While traditional queries may only touch a piece of data once or twice, the more complex data analytics tools that are increasingly being used within enterprises for handling large quantities of information may mean the data is touched hundreds or even thousands of times, depending on the algorithm that is being run.

Therefore, if firms have a need for the fastest, most up-to-date results, in-memory analytics is likely to be a much more effective solution that traditional alternatives.

However, organizations will need to be aware that what they are getting is a genuine in-memory solution, as Fierce Big Data noted that the confusion surrounding the definition of this means many vendors are looking to offer older technologies, repackaged as having in-memory capability.

In many cases, companies are offering extended cache solutions as in-memory, but this is a misrepresentation and businesses need to be wary of this.

Mr Groom explained that with cache-based systems, every input/output operation, code needs to be included that asks if a page of data is in cache. 

"If the answer is no, it has to issue an expensive request to 'fetch data from disk to cache' and this may have a ripple effect as the cache algorithm has to say, 'do I have space, if not, shuffle data,'" he stated.

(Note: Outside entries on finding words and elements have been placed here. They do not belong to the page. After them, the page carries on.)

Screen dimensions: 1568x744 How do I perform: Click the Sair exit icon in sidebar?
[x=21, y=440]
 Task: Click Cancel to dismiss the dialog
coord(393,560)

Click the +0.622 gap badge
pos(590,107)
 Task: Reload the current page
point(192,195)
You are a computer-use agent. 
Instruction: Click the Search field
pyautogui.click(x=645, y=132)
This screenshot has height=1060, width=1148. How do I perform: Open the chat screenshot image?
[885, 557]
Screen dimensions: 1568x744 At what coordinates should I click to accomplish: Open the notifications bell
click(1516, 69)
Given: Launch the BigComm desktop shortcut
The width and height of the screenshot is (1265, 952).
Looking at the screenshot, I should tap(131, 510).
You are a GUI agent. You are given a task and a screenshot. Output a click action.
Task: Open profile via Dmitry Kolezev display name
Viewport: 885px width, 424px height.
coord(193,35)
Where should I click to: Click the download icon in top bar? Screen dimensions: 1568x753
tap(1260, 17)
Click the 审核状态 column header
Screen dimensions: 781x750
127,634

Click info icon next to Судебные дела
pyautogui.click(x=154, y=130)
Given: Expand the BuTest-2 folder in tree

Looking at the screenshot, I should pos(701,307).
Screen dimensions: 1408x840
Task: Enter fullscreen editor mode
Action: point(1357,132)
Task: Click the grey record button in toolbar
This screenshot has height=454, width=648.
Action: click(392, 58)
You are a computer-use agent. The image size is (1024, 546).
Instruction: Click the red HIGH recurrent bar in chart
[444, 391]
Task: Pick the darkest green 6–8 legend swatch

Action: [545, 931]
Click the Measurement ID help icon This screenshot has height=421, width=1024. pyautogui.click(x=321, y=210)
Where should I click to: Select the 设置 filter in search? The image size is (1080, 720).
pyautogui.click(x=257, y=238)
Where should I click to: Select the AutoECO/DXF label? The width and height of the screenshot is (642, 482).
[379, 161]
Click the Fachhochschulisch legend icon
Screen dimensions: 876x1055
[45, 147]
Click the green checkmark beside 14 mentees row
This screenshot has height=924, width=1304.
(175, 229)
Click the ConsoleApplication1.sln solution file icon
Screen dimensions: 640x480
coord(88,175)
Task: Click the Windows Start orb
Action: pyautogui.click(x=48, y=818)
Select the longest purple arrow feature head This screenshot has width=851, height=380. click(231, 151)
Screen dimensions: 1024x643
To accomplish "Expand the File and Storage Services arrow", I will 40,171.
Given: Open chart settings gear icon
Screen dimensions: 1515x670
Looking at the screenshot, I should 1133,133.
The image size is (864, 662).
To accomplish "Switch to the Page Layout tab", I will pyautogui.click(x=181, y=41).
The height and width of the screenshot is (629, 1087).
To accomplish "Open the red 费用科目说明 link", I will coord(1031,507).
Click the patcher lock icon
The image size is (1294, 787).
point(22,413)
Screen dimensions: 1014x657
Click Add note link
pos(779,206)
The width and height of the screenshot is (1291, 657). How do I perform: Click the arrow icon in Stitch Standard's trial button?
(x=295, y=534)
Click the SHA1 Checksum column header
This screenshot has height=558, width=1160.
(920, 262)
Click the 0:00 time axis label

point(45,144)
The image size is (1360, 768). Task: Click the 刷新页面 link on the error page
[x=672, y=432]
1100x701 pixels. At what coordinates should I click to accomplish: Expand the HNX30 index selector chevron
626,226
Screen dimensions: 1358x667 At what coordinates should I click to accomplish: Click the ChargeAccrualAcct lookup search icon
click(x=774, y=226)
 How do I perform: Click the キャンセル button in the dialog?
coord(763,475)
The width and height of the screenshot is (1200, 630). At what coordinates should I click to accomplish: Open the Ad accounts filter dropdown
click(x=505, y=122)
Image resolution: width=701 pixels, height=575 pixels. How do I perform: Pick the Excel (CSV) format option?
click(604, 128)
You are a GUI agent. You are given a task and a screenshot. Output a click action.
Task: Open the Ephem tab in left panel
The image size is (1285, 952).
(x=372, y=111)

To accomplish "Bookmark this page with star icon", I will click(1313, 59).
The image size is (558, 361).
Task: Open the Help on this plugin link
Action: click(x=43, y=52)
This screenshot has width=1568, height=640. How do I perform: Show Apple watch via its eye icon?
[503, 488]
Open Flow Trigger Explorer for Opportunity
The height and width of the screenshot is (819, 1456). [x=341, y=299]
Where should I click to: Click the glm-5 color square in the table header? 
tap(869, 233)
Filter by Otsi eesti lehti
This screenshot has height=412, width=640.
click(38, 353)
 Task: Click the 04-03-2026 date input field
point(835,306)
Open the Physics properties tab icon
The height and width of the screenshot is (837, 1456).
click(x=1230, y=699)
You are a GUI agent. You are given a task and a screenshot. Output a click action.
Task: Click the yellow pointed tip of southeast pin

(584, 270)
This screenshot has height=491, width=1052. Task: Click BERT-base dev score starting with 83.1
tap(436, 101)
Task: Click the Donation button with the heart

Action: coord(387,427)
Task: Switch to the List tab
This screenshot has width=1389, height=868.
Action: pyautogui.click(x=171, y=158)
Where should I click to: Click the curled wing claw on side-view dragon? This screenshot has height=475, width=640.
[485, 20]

In-memory, on the other hand, guarantees direct access to any byte of data, which removes extra code, resulting in a shorter path, fewer overheads and faster performance.

He also added that businesses should not think of in-memory as a storage solution, which requires steps such as partitioning and indexing in order to guarantee performance. All of these have to be set up,which can be time-consuming and add to a firm's expenses.

Mr Groom said: "In-memory allows data models to be experimented with on the fly as you can afford to throw away and start again many times over in a day with no consequences – try doing that in a traditional platform."